Member of the Mpumalanga Provincial Legislature
- Incumbent
- Assumed office 14 June 2024

Member of the National Assembly of South Africa
- In office 22 May 2019 – 28 May 2024

Chairperson of the DA caucus in the Nkangala District Municipality
- In office 2015–2019

Personal details
- Born: 2 July 1967 (age 58)
- Party: Democratic Alliance
- Alma mater: North-West University University of South Africa
- Occupation: Member of Parliament
- Profession: Politician

= Annerie Weber =

South African politician (born 1967)

Annerie Maria Magdalena Weber (born 2 July 1967) is a South African politician who serves as a member of the Mpumalanga Provincial Legislature. A member of the Democratic Alliance, she served as a Member of the National Assembly of South Africa from 2019 until 2024. Weber served as the chairperson of the DA's caucus in the Nkangala District Municipality between 2015 and 2019.

==Education==
Weber obtained a BMus and a BA Honours in Psychology from the North-West University. She earned a diploma in industrial relations from the university's Vaal Triangle Campus. From the University of South Africa, she holds a higher education diploma. Weber achieved a monitoring and evaluation certificate from the National School of Governance.

==Politics==
Weber served as the provincial director of the Democratic Alliance in Mpumalanga from 2012 to 2014. From 2015 to 2019, she was the chairperson of the party's caucus in the Nkangala District Municipality.

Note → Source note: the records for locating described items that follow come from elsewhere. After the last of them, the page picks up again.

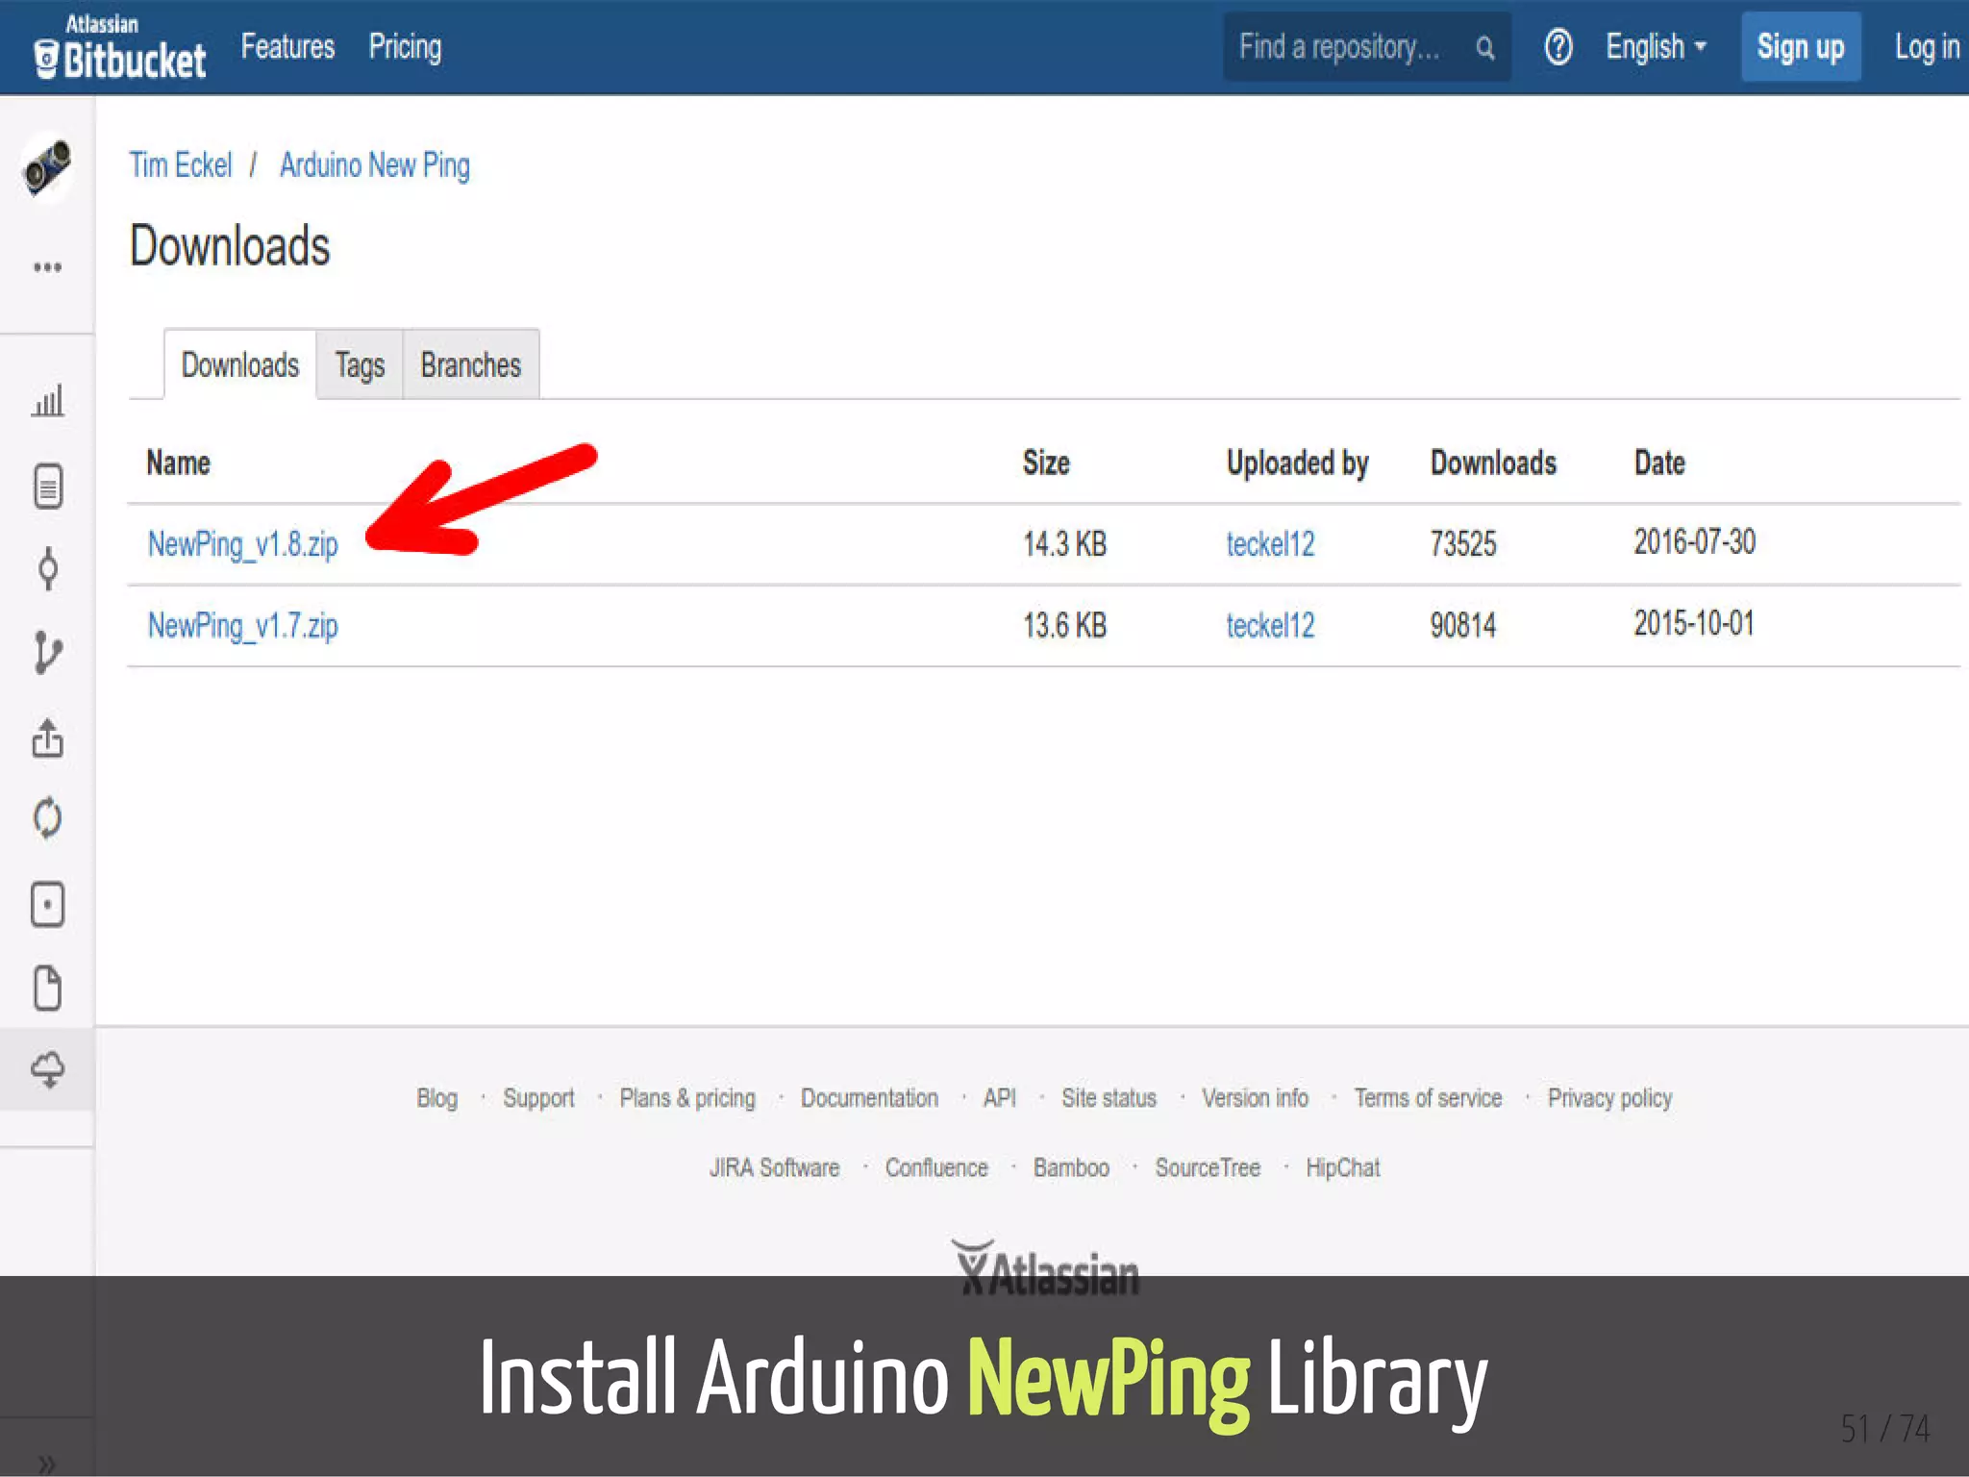The width and height of the screenshot is (1969, 1477).
Task: Click the help question mark icon
Action: pyautogui.click(x=1558, y=47)
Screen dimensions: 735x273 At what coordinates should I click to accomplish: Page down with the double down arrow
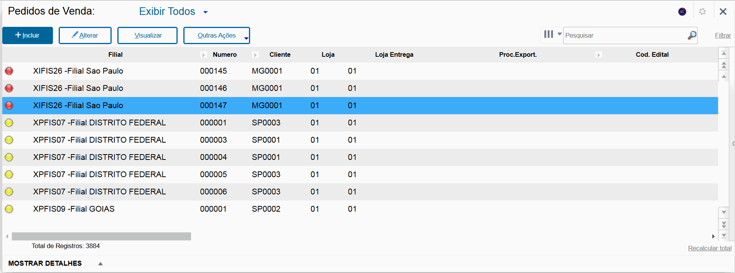point(723,224)
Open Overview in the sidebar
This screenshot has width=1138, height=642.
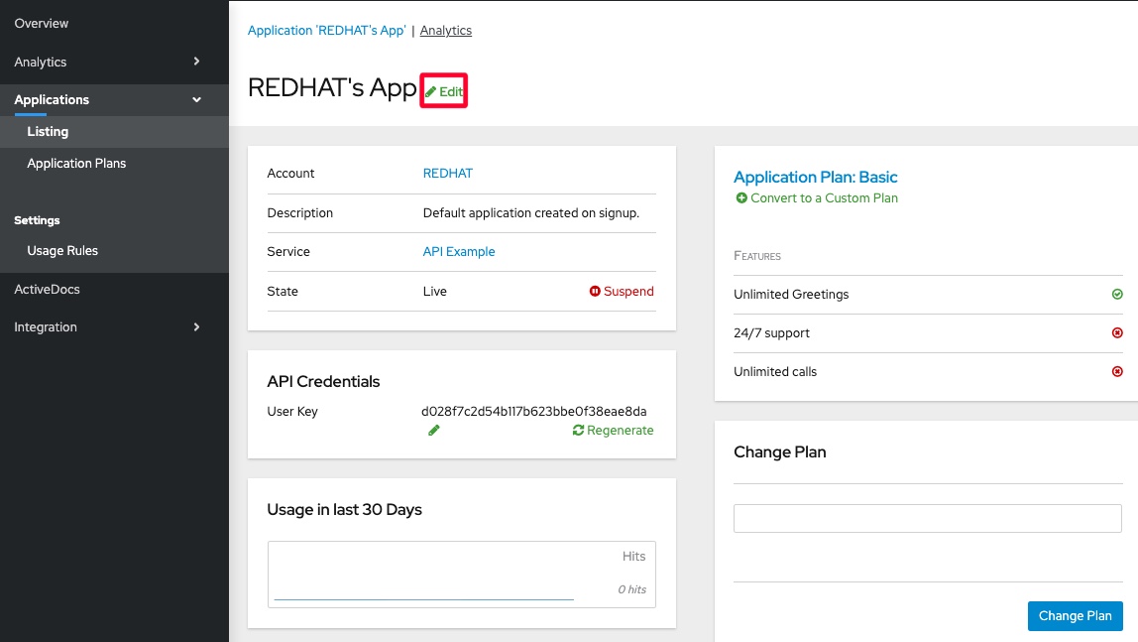(x=42, y=23)
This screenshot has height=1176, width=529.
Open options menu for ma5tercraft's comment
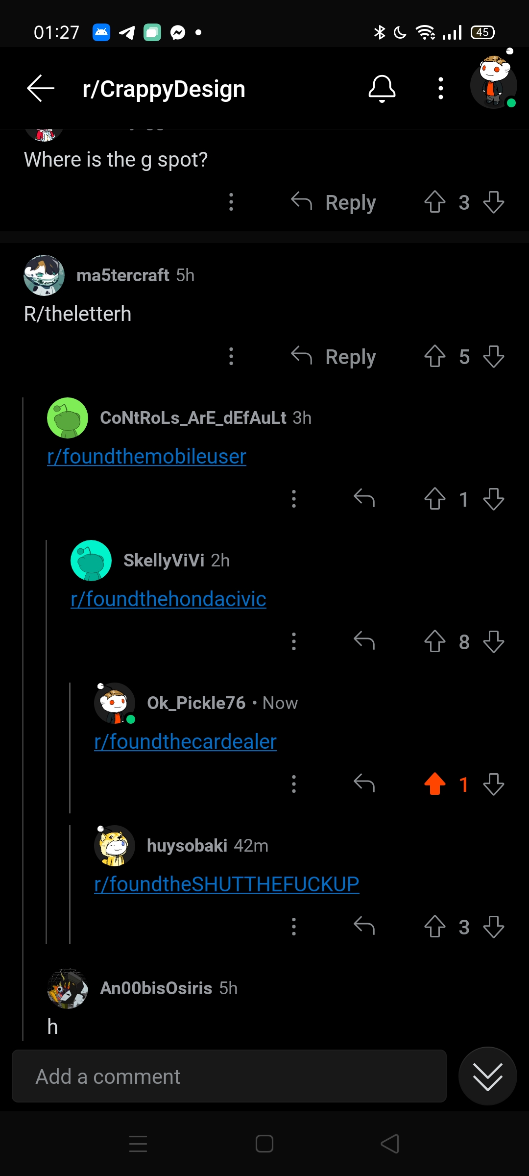231,356
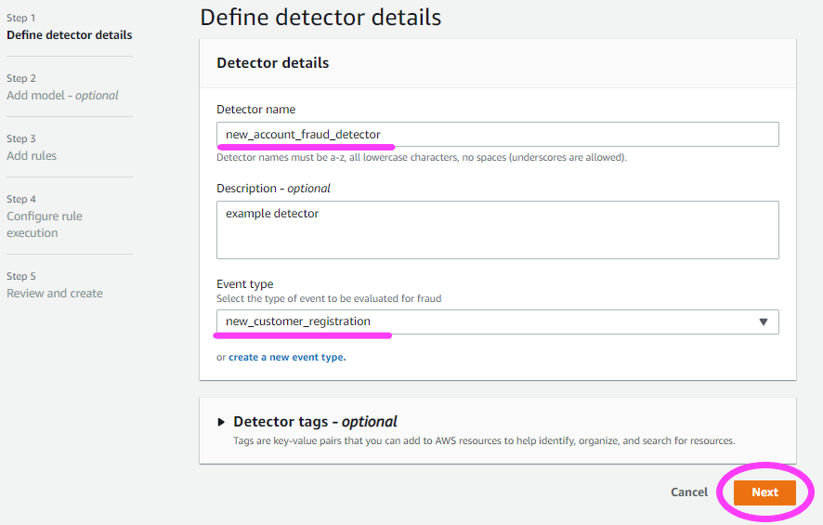Select Step 4 Configure rule execution
The image size is (823, 525).
(45, 224)
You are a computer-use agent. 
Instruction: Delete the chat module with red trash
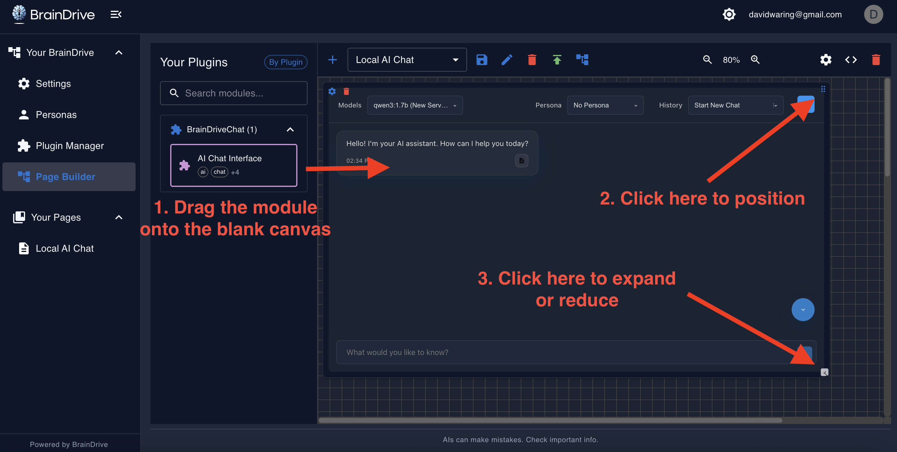click(346, 92)
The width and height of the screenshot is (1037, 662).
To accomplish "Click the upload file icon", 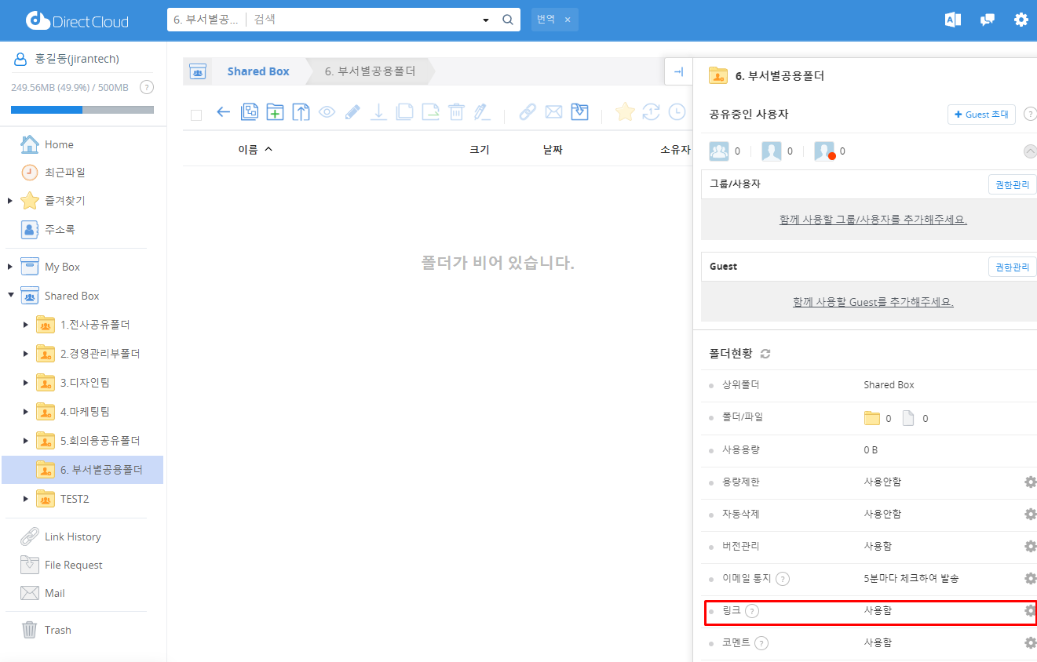I will (301, 112).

In March 2018, she was elected as the provincial chairperson of the Democratic Alliance's Women Network.

After the general election that was held on 8 May 2019, Weber was selected to represent the DA in parliament. She was sworn in as a Member of the National Assembly on 22 May 2019. On 27 June 2019, she received her committee assignment. On 21 April 2023, Weber was appointed Shadow Deputy Minister of Forestry, Fisheries and the Environment.

Weber was elected to the Mpumalanga Provincial Legislature in the 2024 general election.